No hay día que me levante que me visualice como una rata construyendo y demoliendo al mismo tiempo el laberinto en el cual me encuentro. Giro sobre mi mismo. Corro. Doble esquinas. Cavo túneles o agujereo paredes. Uso todo tipo de triquiñuelas para encontrar una salida, hasta me asomo por encima de los muros, cruzo entre los setos, y todo para ver que al final siempre acabo en el mismo sitio. Que la entrada y la salida son lo mismo, reflejo una de la otra. Una cinta de Moebius que lleva momentáneamente a otra dimensión pero que acaba retornando en un ciclo interminable al mismo punto.

Los individuos, como las sociedades nos imponemos y nos imponen normas y leyes, como los autores oulipianos o Stravinsky, para hacernos la vida más fácil. La verdadera libertad, el libre albedrío genera vertigo y nos bloquea. Por eso las aceptamos, porque vivir dentro de unos límites resulta más confortable, hasta que el laberinto se cierra demasiado y nos da por salirnos del mismo. Entramos y salimos continuamente. Ese eterno retorno al mismo punto que percibe todo individuo y sociedad, siempre sintiéndose atrapada por las circunstancias del momento, por la inercia histórica que roba su identidad y vitalismo.

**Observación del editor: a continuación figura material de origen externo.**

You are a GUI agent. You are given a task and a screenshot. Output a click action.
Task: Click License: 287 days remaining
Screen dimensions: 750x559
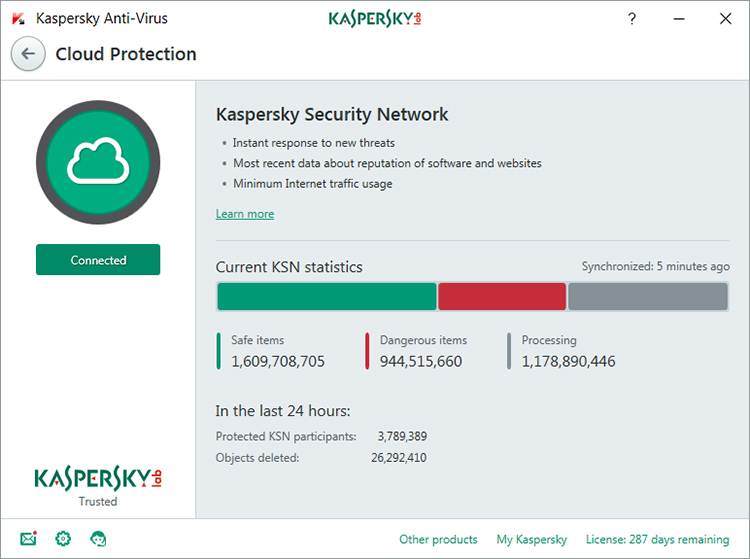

Circunstancias que condenan al individuo a la desidia, a la apatía generalizada de vivir en un mundo de revoluciones que vuelve una y otra vez a pasar por el mismo punto de origen. "No me quedan ya reservas de paciencia para soportar esta Europa donde el otoño tiene cara de primavera y la primavera olor a otoño", reconoce el personaje Marta de El malentendido de Camus. Otro de sus personajes, Diego, en Estado de sitio, afirma: "Cada uno de nosotros está solo a causa de la cobardía de los otros", en un relato donde la solidaridad es el protagonista ausente, donde la desunión de sus personajes permite el avance imparable de la desgracia. Del cierre del círculo. Un nuevo giro completo sobre la misma órbita. Otra revolución mal llevada y que sin buscarlo se ajusta perfectamente al significado etimológico de la palabra, lejos del mito que le atribuimos.